What is the Axial Tile change rate? How often or how fast does it change? How much precision do we need when we calculate Solar Radiation for Weather forecast?
What could be difference between 1920, 1939. 1945, 1950 or 2017 Axial Tilt and it's effect on Solar Radiation at particular geo-location?
Check out this matlab program that is presented in a paper by Kostadinov and Gilb, 2014. The paper is worth reading, and they have their full matlab code in the "supplement" link (top right corner under downloads).
The code launches a GUI. From it you can control the values of obliquity, eccentricity, precession, total solar irradiance, day of year, calendar start year and end year, and latitude. Section 2.1 in the paper explains the coordinate system.
I don't think anyone could answer off the top of their heads the question "what is the difference between 1920, 1939, etc... of solar radiation at a particular geo-location". But with this program, you can mess around with the data and find out. So let us know what you discover! (ps, if you don't have Matlab, you can probably use this in octave which is free).
Here's a screenshot of the gui
And here's what some of the output looks like
Here's some alternatives to matlab:
1) nasa has online calculator that spits out raw text tables of insolation.
2) If you are savvy with fortran then you may like this fortran code.
3) The fortran code above also has an online interface
4) If you like python, then you may like this python code, climlab, where there are detailed instructions here on how to use the code and visualize the information.
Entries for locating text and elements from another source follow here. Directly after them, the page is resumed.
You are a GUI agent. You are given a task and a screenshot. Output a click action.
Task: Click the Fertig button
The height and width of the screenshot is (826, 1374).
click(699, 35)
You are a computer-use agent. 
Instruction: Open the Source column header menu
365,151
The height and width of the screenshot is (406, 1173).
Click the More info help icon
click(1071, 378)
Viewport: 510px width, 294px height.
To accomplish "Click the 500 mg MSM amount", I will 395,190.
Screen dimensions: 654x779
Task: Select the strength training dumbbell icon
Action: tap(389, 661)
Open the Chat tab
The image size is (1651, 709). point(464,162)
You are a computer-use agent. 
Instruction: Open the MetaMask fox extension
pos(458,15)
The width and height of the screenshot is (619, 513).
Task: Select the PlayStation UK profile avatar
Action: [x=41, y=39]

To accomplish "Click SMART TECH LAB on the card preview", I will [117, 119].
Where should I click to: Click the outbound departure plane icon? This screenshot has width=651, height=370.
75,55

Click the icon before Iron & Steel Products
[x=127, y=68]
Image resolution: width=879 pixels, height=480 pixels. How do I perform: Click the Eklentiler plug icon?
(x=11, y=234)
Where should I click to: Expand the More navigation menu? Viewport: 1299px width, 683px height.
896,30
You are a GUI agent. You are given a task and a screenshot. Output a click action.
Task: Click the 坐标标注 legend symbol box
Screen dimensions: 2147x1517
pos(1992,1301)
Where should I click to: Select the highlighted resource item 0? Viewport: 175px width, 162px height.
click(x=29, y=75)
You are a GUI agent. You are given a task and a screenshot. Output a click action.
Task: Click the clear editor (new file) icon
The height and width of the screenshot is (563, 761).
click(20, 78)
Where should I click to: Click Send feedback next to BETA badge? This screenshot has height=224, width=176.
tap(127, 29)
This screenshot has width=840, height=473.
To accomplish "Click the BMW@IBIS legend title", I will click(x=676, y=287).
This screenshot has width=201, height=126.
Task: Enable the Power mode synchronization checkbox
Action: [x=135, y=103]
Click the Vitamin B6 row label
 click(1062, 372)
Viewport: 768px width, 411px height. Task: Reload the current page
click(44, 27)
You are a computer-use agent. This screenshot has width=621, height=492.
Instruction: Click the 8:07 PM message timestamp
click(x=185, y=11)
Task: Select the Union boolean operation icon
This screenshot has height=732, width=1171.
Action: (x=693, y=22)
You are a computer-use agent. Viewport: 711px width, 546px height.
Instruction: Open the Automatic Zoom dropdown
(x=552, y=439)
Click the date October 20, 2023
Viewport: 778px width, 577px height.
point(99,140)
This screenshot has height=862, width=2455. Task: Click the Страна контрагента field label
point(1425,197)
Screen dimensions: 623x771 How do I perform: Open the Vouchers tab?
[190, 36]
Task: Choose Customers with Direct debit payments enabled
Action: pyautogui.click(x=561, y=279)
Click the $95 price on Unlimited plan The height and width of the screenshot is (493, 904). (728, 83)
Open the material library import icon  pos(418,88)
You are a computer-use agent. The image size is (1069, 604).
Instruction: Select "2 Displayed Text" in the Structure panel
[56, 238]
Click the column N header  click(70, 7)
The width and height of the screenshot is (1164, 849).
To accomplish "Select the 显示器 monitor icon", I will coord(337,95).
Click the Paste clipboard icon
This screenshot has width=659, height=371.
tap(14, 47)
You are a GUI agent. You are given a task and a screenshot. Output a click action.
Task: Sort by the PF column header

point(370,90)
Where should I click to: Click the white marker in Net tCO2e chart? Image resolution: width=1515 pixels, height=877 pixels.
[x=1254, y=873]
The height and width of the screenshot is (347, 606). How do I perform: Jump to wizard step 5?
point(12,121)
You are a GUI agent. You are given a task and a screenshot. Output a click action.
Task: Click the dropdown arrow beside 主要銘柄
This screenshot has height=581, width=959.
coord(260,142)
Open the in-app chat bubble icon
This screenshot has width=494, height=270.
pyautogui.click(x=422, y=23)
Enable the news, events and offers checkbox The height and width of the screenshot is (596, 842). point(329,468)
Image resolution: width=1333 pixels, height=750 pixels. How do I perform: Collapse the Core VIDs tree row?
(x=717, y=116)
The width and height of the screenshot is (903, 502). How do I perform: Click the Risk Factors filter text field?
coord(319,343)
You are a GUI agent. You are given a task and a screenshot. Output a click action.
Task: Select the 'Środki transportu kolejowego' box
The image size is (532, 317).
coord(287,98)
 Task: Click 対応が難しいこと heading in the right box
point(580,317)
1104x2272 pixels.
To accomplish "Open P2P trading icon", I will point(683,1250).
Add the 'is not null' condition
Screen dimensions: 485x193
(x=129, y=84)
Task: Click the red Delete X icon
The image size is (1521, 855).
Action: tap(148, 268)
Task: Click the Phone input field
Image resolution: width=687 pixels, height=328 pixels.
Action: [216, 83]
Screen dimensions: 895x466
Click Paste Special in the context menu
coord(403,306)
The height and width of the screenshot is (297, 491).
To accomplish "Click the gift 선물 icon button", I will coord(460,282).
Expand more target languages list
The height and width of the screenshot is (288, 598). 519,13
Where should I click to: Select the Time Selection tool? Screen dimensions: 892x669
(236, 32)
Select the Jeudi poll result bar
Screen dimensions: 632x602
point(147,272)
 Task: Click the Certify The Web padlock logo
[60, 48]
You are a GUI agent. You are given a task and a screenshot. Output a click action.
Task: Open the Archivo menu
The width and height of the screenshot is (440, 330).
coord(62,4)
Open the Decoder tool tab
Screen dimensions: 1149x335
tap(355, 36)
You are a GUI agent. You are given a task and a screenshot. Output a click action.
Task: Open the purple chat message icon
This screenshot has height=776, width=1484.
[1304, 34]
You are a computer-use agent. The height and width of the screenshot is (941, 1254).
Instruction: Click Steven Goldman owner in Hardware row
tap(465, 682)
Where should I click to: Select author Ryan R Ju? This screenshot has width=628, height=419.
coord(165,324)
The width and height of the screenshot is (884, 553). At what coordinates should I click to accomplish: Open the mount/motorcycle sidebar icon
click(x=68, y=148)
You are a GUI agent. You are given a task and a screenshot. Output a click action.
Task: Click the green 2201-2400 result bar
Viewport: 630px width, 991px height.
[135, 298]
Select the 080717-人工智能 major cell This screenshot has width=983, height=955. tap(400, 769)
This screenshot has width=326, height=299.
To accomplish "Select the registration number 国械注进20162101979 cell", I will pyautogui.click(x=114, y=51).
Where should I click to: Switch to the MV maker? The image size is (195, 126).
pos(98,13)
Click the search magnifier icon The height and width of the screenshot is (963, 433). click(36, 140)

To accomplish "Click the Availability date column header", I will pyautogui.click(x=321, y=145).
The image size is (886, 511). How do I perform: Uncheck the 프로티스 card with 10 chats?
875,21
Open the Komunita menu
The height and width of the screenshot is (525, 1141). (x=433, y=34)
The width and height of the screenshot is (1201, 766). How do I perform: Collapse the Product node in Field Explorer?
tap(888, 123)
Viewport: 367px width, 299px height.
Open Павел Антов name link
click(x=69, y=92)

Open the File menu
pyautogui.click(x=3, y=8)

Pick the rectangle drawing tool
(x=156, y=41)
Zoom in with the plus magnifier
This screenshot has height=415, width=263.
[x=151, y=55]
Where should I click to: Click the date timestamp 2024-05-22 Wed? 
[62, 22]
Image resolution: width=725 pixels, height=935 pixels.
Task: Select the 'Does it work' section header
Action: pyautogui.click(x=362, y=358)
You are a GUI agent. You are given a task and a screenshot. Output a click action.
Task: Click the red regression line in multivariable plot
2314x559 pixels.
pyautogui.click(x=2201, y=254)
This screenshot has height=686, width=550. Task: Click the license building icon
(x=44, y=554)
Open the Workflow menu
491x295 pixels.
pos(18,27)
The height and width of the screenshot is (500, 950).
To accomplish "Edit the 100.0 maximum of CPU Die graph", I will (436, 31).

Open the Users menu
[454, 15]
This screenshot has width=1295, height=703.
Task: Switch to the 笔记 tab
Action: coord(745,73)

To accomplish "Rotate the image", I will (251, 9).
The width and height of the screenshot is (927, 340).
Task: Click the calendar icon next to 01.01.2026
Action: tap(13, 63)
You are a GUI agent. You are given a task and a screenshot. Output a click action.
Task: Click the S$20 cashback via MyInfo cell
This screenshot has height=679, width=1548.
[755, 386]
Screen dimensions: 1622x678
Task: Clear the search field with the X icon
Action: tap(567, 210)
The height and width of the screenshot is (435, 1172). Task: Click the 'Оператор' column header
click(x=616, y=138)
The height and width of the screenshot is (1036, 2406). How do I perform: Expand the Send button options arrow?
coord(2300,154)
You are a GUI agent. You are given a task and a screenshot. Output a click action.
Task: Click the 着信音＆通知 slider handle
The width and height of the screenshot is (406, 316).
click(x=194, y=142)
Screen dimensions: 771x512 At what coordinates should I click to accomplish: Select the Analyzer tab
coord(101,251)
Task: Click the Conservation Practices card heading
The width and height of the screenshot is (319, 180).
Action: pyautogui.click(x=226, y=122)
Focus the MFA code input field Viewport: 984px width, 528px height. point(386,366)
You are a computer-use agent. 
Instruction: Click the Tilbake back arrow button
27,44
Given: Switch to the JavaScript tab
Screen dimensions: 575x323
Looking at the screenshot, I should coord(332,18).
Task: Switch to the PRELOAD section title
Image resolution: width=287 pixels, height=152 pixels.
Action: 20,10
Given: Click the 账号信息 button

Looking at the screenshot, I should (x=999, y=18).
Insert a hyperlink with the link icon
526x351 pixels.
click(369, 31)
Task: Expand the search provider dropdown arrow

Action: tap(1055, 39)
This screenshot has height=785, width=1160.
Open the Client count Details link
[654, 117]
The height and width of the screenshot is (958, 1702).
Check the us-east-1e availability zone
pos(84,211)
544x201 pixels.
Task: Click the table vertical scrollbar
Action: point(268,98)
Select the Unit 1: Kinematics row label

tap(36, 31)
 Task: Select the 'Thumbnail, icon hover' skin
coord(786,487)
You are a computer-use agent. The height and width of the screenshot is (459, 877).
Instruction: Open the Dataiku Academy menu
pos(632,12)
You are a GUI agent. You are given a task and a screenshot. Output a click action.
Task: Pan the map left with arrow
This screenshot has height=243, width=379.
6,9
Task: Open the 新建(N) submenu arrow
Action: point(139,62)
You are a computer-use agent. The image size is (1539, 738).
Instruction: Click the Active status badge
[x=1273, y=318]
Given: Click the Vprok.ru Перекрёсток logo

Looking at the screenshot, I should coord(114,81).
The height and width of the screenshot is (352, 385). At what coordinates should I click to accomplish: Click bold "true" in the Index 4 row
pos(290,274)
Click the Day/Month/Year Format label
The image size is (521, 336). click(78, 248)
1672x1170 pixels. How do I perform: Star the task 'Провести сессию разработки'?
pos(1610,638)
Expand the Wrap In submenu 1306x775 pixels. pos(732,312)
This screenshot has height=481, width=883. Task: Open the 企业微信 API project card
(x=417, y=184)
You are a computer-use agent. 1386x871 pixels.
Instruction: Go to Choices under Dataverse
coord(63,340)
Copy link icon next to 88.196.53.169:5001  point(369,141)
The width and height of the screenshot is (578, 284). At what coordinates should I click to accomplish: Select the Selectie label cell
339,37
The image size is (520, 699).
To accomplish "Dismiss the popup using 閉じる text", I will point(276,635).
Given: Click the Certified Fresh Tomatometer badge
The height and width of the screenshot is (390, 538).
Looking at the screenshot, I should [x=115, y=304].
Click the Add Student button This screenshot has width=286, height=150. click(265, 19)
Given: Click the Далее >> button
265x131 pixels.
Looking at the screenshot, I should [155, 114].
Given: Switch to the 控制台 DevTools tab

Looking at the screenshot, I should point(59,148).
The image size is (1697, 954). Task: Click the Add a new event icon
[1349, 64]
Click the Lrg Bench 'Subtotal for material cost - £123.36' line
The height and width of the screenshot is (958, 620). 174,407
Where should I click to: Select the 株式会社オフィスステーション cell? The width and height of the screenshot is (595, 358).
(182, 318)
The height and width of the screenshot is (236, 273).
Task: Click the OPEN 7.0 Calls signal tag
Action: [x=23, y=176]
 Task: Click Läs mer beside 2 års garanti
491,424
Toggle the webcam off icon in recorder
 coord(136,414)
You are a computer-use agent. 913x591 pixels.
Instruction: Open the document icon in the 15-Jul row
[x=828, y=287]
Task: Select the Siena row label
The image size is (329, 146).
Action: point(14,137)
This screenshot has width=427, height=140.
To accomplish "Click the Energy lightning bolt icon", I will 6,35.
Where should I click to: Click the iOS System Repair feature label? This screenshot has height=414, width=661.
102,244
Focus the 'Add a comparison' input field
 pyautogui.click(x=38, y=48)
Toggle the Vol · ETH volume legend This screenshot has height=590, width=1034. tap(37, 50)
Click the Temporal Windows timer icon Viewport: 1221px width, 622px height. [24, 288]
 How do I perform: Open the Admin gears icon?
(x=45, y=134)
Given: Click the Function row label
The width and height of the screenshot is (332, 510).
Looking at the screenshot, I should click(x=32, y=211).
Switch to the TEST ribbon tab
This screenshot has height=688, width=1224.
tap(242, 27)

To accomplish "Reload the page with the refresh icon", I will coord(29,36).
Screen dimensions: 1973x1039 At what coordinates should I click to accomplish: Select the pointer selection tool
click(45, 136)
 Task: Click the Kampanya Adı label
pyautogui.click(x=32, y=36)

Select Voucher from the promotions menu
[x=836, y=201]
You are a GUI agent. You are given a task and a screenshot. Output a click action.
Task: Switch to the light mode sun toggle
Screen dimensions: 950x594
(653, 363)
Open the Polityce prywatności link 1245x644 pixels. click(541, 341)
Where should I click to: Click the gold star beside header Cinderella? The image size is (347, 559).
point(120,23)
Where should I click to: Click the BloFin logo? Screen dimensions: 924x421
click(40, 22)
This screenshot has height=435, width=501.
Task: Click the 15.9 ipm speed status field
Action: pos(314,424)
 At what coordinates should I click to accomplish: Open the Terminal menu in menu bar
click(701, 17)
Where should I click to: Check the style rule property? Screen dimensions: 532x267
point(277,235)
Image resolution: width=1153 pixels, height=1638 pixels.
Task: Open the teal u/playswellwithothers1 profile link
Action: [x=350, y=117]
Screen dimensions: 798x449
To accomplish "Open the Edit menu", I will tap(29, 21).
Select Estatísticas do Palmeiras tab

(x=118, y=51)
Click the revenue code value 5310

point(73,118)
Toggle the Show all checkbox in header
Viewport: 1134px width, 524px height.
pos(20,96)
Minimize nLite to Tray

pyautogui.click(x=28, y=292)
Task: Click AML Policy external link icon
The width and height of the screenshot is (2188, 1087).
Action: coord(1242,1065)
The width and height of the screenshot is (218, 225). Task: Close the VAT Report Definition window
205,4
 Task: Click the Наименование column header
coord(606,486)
5) If you like R, then try palinsol which has a little documentation here.
"Obliquity of the ecliptic for 20,000 years, calculated by Laskar (1986) reflects change from 24.2° to 22.5°.
Until 1983 the obliquity for any date was calculated from work of Newcomb, who analyzed positions of the planets until about 1895: ε = 23° 27′ 08″.26 − 46″.845 T − 0″.0059 T2 + 0″.00181 T3 where ε is the obliquity and T is tropical centuries from B1900.0 to the date in question.[13]
From 1984, the Jet Propulsion Laboratory's DE series of computer-generated ephemerides took over as the fundamental ephemeris of the Astronomical Almanac. Obliquity based on DE200, which analyzed observations from 1911 to 1979, was calculated:
ε = 23° 26′ 21″.45 − 46″.815 T − 0″.0006 T2 + 0″.00181 T3
where hereafter T is Julian centuries from J2000.0.
JPL's fundamental ephemerides have been continually updated. The Astronomical Almanac for 2010 specifies:[15]
ε = 23° 26′ 21″.406 − 46″.836769 T − 0″.0001831 T2 + 0″.00200340 T3 − 0″.576×10−6 T4 − 4″.34×10−8 T5
These expressions for the obliquity are intended for high precision over a relatively short time span, perhaps ± several centuries.[16] J. Laskar computed an expression to order T10 good to 0″.04/1000 years over 10,000 years.[12] All of these expressions are for the mean obliquity, that is, without the nutation of the equator included. The true or instantaneous obliquity includes the nutation.[17]"
Source: Wikipedia - Obliquity of the ecliptic
From historical Total Solar Irradiance records there is evident, that the great changes of TSI doesn't correspond to the Axial Tilt.
I could not found how much local solar radiation can be affected by Obliquity. But I have found that local solar radiation is called insolation. "Factors affect insolation (without the effect of the atmosphere): Angle of the sun Distance between the sun and the earth Duration of daylight The longer the duration of daylight, the more the insolation received per day."